This study addresses the clinical challenge of individualized prosthetic valve selection and prediction of permanent pacemaker implantation (PPI) risk following transcatheter aortic valve replacement (TAVR). Methodologically, it introduces a novel leaf-level anatomical analysis paradigm to mitigate counterfactual estimation bias, integrating multimodal data—including computed tomography, echocardiography, and clinical-demographic variables—via standardized preprocessing and causally inspired modeling. Its primary contributions are: (1) the first unified, generalizable framework for personalized valve prescription; and (2) empirical validation demonstrating significant PPI risk reduction—26% in a U.S. internal cohort and 16% in an external Greek validation cohort—outperforming current clinical standards. The system represents the first multinational, multimodal machine learning–based decision support tool for TAVR planning.

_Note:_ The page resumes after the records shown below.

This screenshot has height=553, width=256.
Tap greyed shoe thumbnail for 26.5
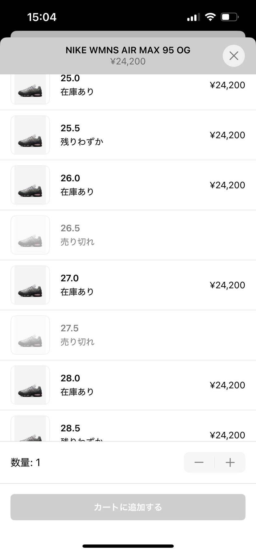[30, 235]

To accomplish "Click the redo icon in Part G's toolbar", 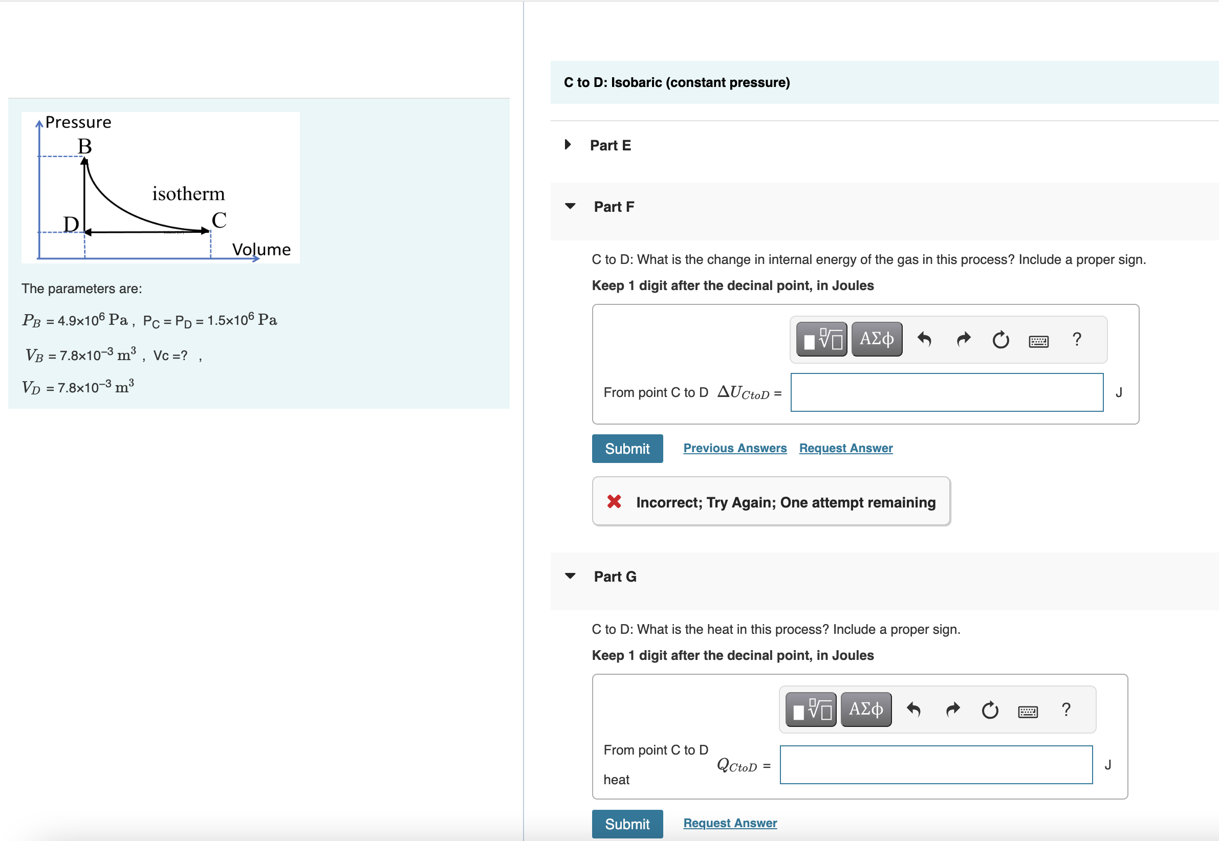I will coord(952,709).
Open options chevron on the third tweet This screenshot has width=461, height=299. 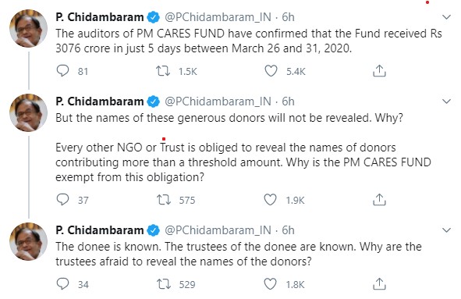tap(447, 230)
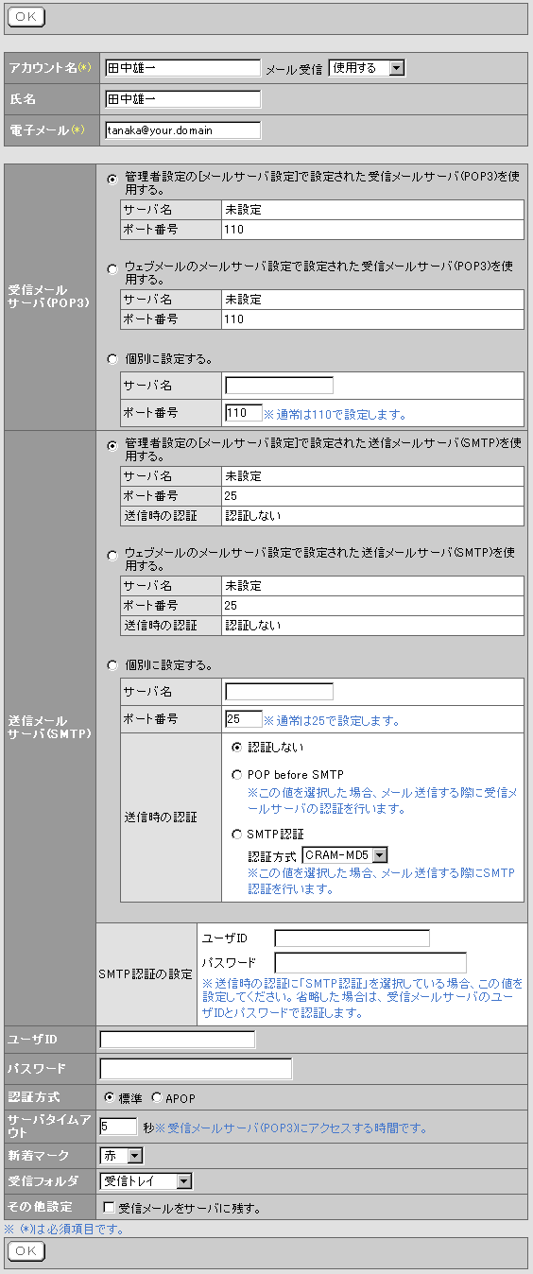Viewport: 533px width, 1274px height.
Task: Select the 標準 authentication radio button
Action: point(110,1098)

Transcatheter Aortic Valve Replacement (TAVR) has emerged as a minimally invasive treatment option for patients with severe aortic stenosis, a life-threatening cardiovascular condition. Multiple transcatheter heart valves (THV) have been approved for use in TAVR, but current guidelines regarding valve type prescription remain an active topic of debate. We propose a data-driven clinical support tool to identify the optimal valve type with the objective of minimizing the risk of permanent pacemaker implantation (PPI), a predominant postoperative complication. We synthesize a novel dataset that combines U.S. and Greek patient populations and integrates three distinct data sources (patient demographics, computed tomography scans, echocardiograms) while harmonizing differences in each country's record system. We introduce a leaf-level analysis to leverage population heterogeneity and avoid benchmarking against uncertain counterfactual risk estimates. The final prescriptive model shows a reduction in PPI rates of 26% and 16% compared with the current standard of care in our internal U.S. population and external Greek validation cohort, respectively. To the best of our knowledge, this work represents the first unified, personalized prescription strategy for THV selection in TAVR.